J'avance vers les étagères en bois qui recouvrent le parquet du rez-de chaussé et de l'étage.  Celui qui subit mes pas rapides et affirmés. Au centre, une énorme allée, avec de nombreuses tables en bois. Je sais les références des rayons, les détails, les habitués, les sorties de secours, les portes qui bloquent, les portiques de sécurité qui sonnent à chaque fois que l'on passe devant. Bref cette bibliothèque a été le témoin de beaucoup d'années de ma vie. Clémentine est assise à la table de John. Ah John, le beau gosse écossais à qui j'ai donné quelques cours de français. Il a réussi à avoir son examen il y a un an et depuis les murs de la bibliothèque réclament un nouveau co-équipier pour son Flynn Carson* que je suis. Je le vois encore à la place de Clémentine qui me fixe avec son sourire et quelques livres à la main, se frottant les cheveux pour comprendre ce qu'il lisait en français. Il apportait toujours son ordinateur mais il finissait toujours par emprunter le mien. 

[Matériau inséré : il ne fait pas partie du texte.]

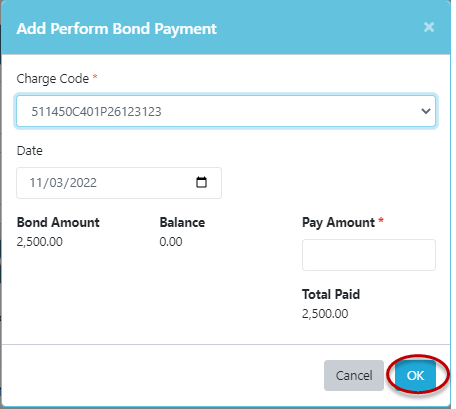Screen dimensions: 456x409
Task: Focus the Date input field
Action: [x=119, y=183]
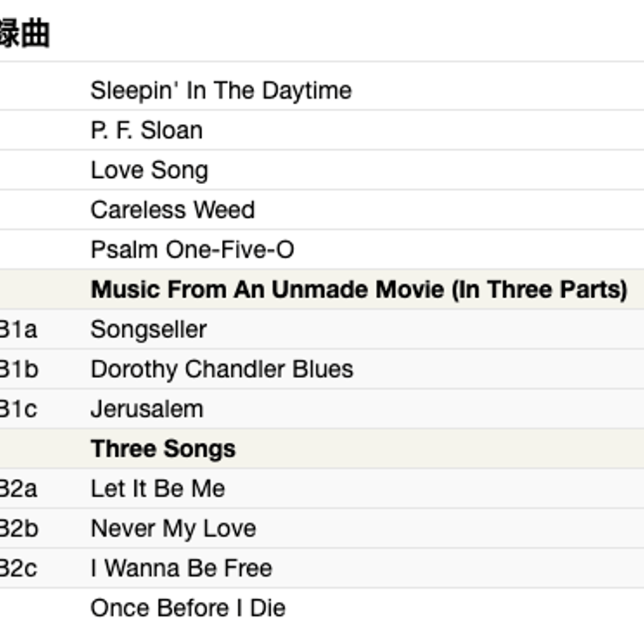Image resolution: width=644 pixels, height=644 pixels.
Task: Click the Three Songs section heading
Action: 163,449
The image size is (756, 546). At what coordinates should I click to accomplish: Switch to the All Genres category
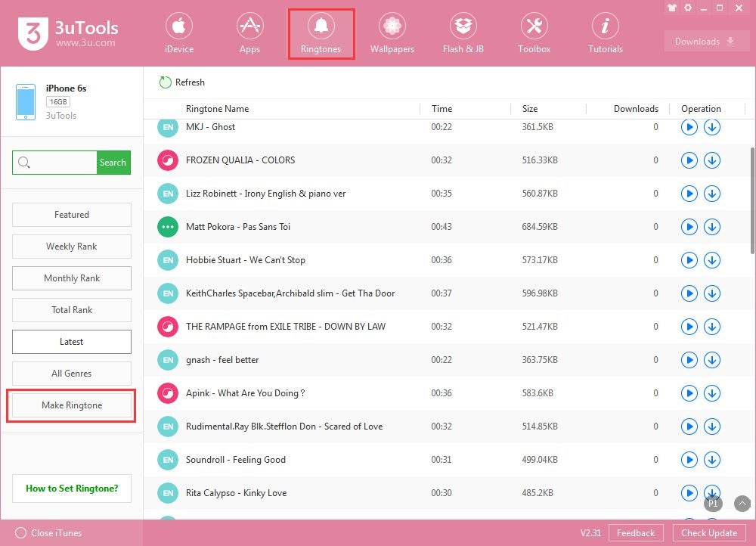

Parfois sa copine l'accompagnait à la Bibliothèque, l'embrassait et le laissait seule avec moi pour déambuler dans les nombreux rayons de livres. Elle avait une manie que j'ai fini par comprendre. On comprend facilement les gens en observant leur quotidien. Elle filait dans les livres d'histoire, ensuite elle trompait les regards malveillants en se dirigeant vers les livres de Sciences, mais ne s'en préoccupait même pas. Elle finissait par s'abaisser après avoir longuement observé les alentours et prenait des livres pour les femmes enceintes. Elle a annoncé sa grossesse quelques mois plus tard à John, et le petit homme s'appelle James. Un prénom qui m'a beaucoup aidé par la suite d'ailleurs. Maintenant John m'envoie quelques mails et ça me plait d'avoir de ses nouvelles. Cependant, j'espère sincèrement que Clémentine ne finira pas par être un simple contact favori de ma boite mail. Je la salue par une accolade et rapidement elle me présente les livres qu'elle a sélectionné.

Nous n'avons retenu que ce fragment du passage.